Perhaps, in the Happy Hunting Grounds, Jack was running gaily in the wind over some high prairie, as he used to run on the beautiful wild prairies of Indian Territory. Perhaps at last he was catching a jack rabbit. He had tried so often to catch one of those long-eared, long-legged rabbits and never could.

That morning Pa drove away in the rattling old wagon behind Aunt Docia’s buggy. Jack was not standing beside Laura to watch Pa go. There was only emptiness to turn to instead of Jack’s eyes looking up to say that he was there to take care of her.

Laura knew then that she was not a little girl any more. Now she was alone; she must take care of herself. When you must do that, then you do it and you are grown up. Laura was not very big, but she was almost thirteen years old, and no one was there to depend on. Pa and Jack had gone, and Ma needed help to take care of Mary and the little girls, and somehow to get them all safely to the west on a train.

Chapter 3

Riding In the Cars

When the time came, Laura could hardly believe it was real. The weeks and months had been endless, and now suddenly they were gone. Plum Creek, and the house, and all the slopes and fields she knew so well, were gone; she would never see them again. The last crowded days of packing, cleaning, scrubbing, washing, and ironing, and the last minute flurry of bathing and dressing were over. Clean and starched and dressed-up, in the morning of a weekday, they sat in a row on the bench in the waiting room while Ma bought the tickets.

In an hour they would be riding on the railroad cars.

The two satchels stood on the sunny platform outside the waiting-room door. Laura kept an eye on them, and on Grace, as Ma had told her to. Grace sat still in her little starched white lawn dress and bonnet, her feet in small new shoes sticking straight out. At the ticket window, Ma carefully counted money out of her pocketbook.

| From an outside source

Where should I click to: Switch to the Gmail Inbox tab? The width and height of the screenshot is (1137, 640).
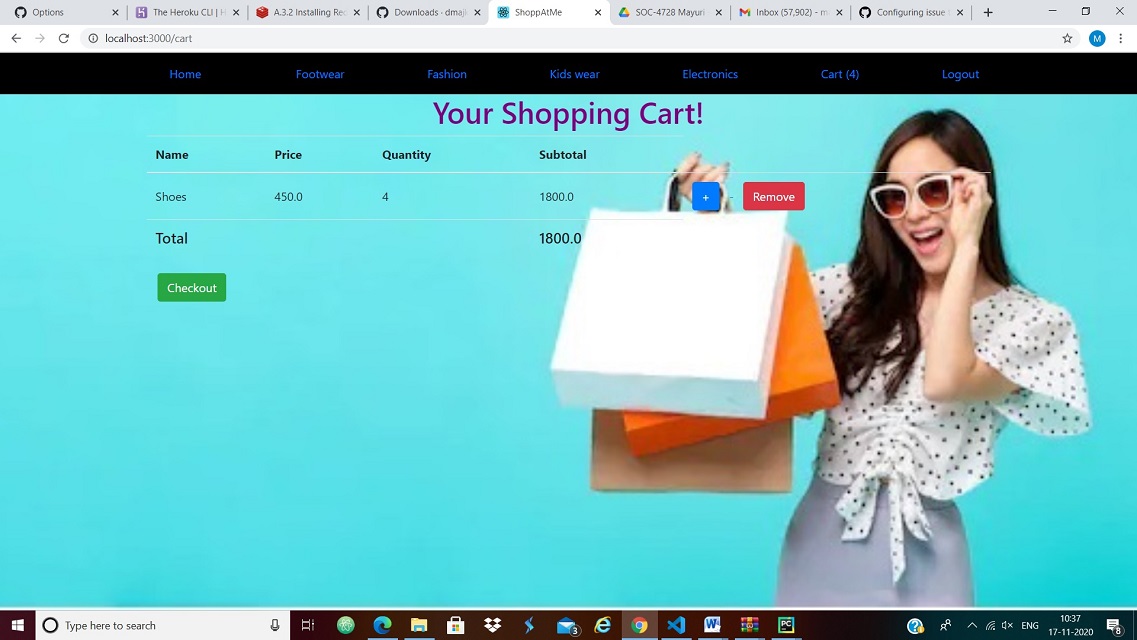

Traveling on the train cost money. They had not paid anything to travel in the wagon, and this was a beautiful morning to be riding in the wagon along new roads. It was a September day and small clouds were hurrying in the sky. All the girls were in school now; they would see the train go roaring by and know that Laura was riding in it. Trains went faster than horses can run. They went so terribly fast that often they were wrecked. You never knew what might happen to you on a train.